Presumed security is a principle in security engineering that a system is safe from attack due to an attacker assuming, on the basis of probability, that it is secure. Presumed security is the opposite of security through obscurity. A system relying on security through obscurity may have actual security vulnerabilities, but its owners or designers deliberately make the system more complex in the hope that attackers are unable to find a flaw. Conversely a system relying on presumed security makes no attempt to address its security flaws, which may be publicly known, but instead relies upon potential attackers simply assuming that the target is not worth attacking.
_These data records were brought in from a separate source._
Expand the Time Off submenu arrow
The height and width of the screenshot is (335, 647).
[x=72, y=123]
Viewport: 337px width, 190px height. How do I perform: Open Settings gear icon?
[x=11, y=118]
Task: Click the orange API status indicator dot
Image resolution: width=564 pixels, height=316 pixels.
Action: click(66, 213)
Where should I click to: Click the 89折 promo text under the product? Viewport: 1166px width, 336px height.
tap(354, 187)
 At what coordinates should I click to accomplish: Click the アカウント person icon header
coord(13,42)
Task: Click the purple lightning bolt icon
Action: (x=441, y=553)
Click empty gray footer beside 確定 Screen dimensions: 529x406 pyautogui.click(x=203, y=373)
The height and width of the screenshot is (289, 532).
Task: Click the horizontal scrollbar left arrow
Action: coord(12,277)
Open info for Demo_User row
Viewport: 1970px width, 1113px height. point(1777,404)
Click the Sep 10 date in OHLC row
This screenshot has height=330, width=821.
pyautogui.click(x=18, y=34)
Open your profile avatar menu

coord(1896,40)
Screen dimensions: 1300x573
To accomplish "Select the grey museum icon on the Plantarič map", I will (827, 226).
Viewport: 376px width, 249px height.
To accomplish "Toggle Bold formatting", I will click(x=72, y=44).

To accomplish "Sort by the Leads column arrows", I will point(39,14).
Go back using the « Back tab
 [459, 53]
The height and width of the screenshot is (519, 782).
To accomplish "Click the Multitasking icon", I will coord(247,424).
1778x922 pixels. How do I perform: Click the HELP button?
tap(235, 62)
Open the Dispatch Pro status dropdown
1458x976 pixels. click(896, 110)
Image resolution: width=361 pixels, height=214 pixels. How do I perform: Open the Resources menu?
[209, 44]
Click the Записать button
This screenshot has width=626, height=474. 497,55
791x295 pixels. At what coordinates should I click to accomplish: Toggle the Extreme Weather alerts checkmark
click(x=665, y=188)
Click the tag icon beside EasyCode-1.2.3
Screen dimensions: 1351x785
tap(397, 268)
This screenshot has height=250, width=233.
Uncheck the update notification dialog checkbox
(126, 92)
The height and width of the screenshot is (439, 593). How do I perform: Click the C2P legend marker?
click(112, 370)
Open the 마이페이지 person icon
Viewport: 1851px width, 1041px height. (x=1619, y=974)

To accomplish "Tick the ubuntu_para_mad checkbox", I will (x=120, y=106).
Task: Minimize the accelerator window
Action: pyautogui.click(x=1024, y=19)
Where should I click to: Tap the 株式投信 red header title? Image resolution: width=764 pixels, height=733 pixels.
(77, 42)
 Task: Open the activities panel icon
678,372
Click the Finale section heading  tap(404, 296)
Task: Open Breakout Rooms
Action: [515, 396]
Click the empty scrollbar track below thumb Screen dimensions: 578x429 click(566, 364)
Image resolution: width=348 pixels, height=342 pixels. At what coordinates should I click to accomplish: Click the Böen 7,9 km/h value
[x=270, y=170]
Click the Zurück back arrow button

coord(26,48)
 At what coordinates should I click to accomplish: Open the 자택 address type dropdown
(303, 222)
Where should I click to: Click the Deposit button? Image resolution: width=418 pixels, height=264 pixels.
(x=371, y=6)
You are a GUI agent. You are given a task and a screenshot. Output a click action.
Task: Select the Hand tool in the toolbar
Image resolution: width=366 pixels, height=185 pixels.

The reasons for an attacker to make this assumption may range from personal risk (the attacker believes the system owners can easily identify, capture and prosecute them) to technological knowledge (the attacker believes the system owners have sufficient knowledge of security techniques to ensure no flaws exist, rendering an attack moot).

Although this approach to security is implicitly understood by security professionals, it is rarely discussed or documented. The phrase "presumed security" appears to have been first coined by the security commentary website Zero Flaws. The article uses the Royal Military Academy Sandhurst as an example, focusing on the apparent lack of entry security and contrasting it against the presumed security a military installation will have. The article also details the flaws inherent in a trust seal such as the Verisign Secure Site seal, and explains why this presumed security approach is actually detrimental to an overall security posture.